Joblib Launcher plugin
The Joblib Launcher plugin provides a launcher for parallel tasks based on Joblib.Parallel.
Installation
pip install hydra-joblib-launcher --upgrade
Usage
Once installed, add hydra/launcher=joblib to your command line. Alternatively, override hydra/launcher in your config:
defaults:
- override hydra/launcher: joblib
By default, process-based parallelism using all available CPU cores is used. By overriding the default configuration, it is e.g. possible limit the number of parallel executions.
The JobLibLauncherConf backing the config is defined here:
You can discover the Joblib Launcher parameters with:
# @package hydra.launcher
_target_: hydra_plugins.hydra_joblib_launcher.joblib_launcher.JoblibLauncher
n_jobs: -1
inner_max_num_threads: null
backend: null
prefer: processes
require: null
verbose: 0
timeout: null
pre_dispatch: 2*n_jobs
batch_size: auto
temp_folder: null
max_nbytes: null
mmap_mode: r
There are several standard approaches for configuring plugins. Check this page for more information.

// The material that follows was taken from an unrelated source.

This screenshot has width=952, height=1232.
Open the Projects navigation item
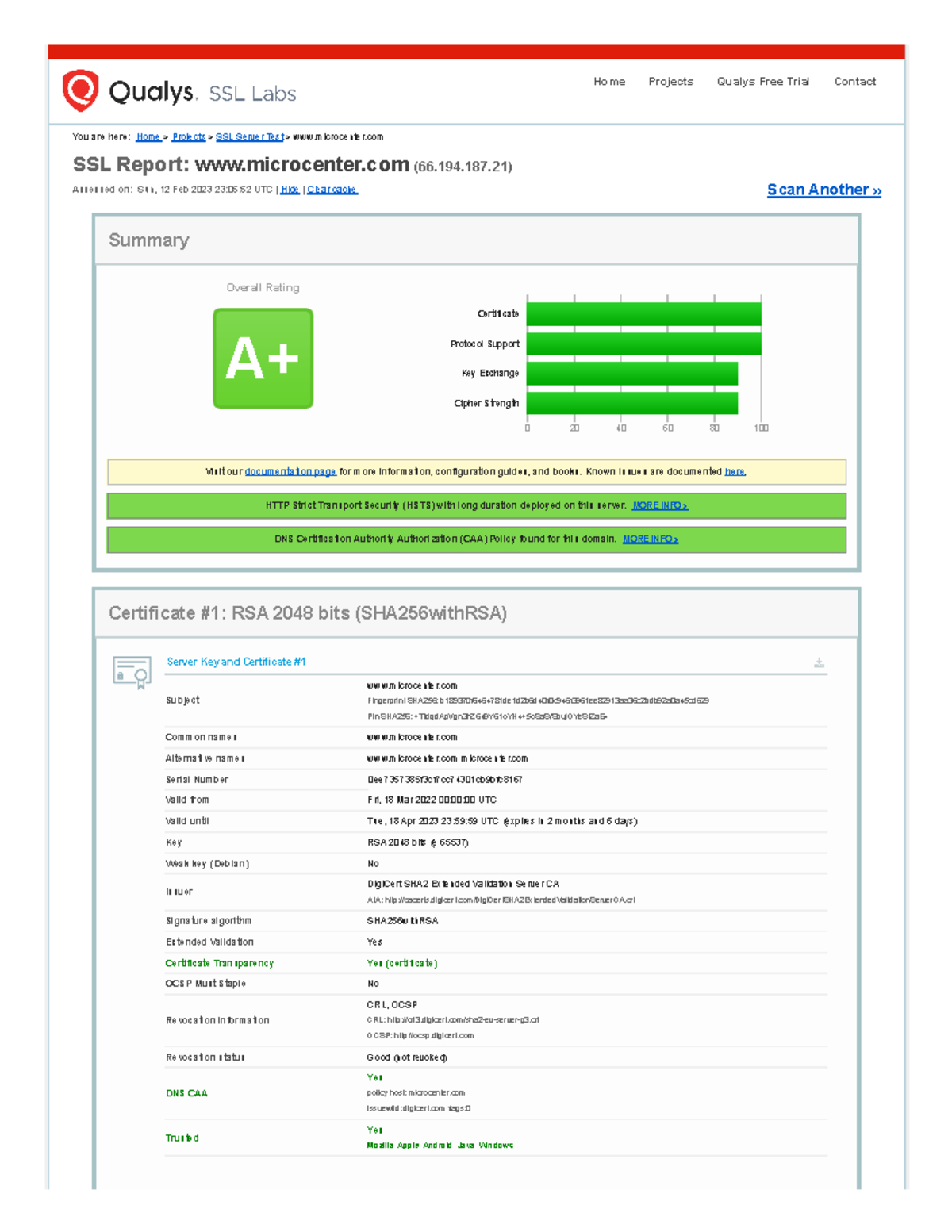(x=670, y=81)
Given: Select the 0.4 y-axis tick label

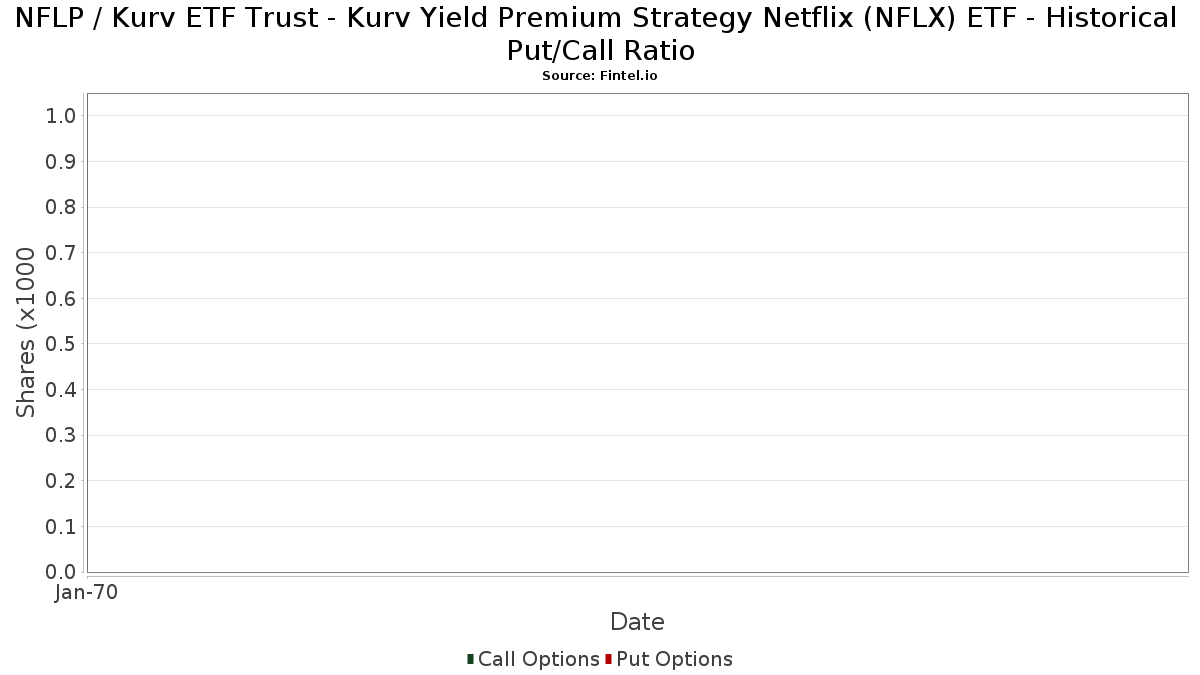Looking at the screenshot, I should click(61, 390).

See Joblib.Parallel documentation for full details about the parameters above.
Controlling native library thread pools
When using libraries that manage native thread pools, such as OpenBLAS, MKL, OpenMP, Numba, or NumExpr, set inner_max_num_threads to limit the number of native threads available to each Joblib worker process:
hydra:
launcher:
n_jobs: 8
inner_max_num_threads: 1
This can help avoid oversubscription when multiple Hydra jobs run in parallel and each job calls into a multithreaded native library. For arbitrary environment variables, use hydra.job.env_set instead.
NOTE: The only supported JobLib backend is Loky (process-based parallelism).
An example application using this launcher is provided in the plugin repository.
Starting the app with python my_app.py --multirun task=1,2,3,4,5 will launch five parallel executions:
$ python my_app.py --multirun task=1,2,3,4,5
[HYDRA] Joblib.Parallel(n_jobs=-1,verbose=0,timeout=None,pre_dispatch=2*n_jobs,batch_size=auto,temp_folder=None,max_nbytes=None,mmap_mode=r,backend=loky) is launching 5 jobs
[HYDRA] Launching jobs, sweep output dir : multirun/2020-02-18/10-00-00
[__main__][INFO] - Process ID 14336 executing task 2 ...
[__main__][INFO] - Process ID 14333 executing task 1 ...
[__main__][INFO] - Process ID 14334 executing task 3 ...
[__main__][INFO] - Process ID 14335 executing task 4 ...
[__main__][INFO] - Process ID 14337 executing task 5 ...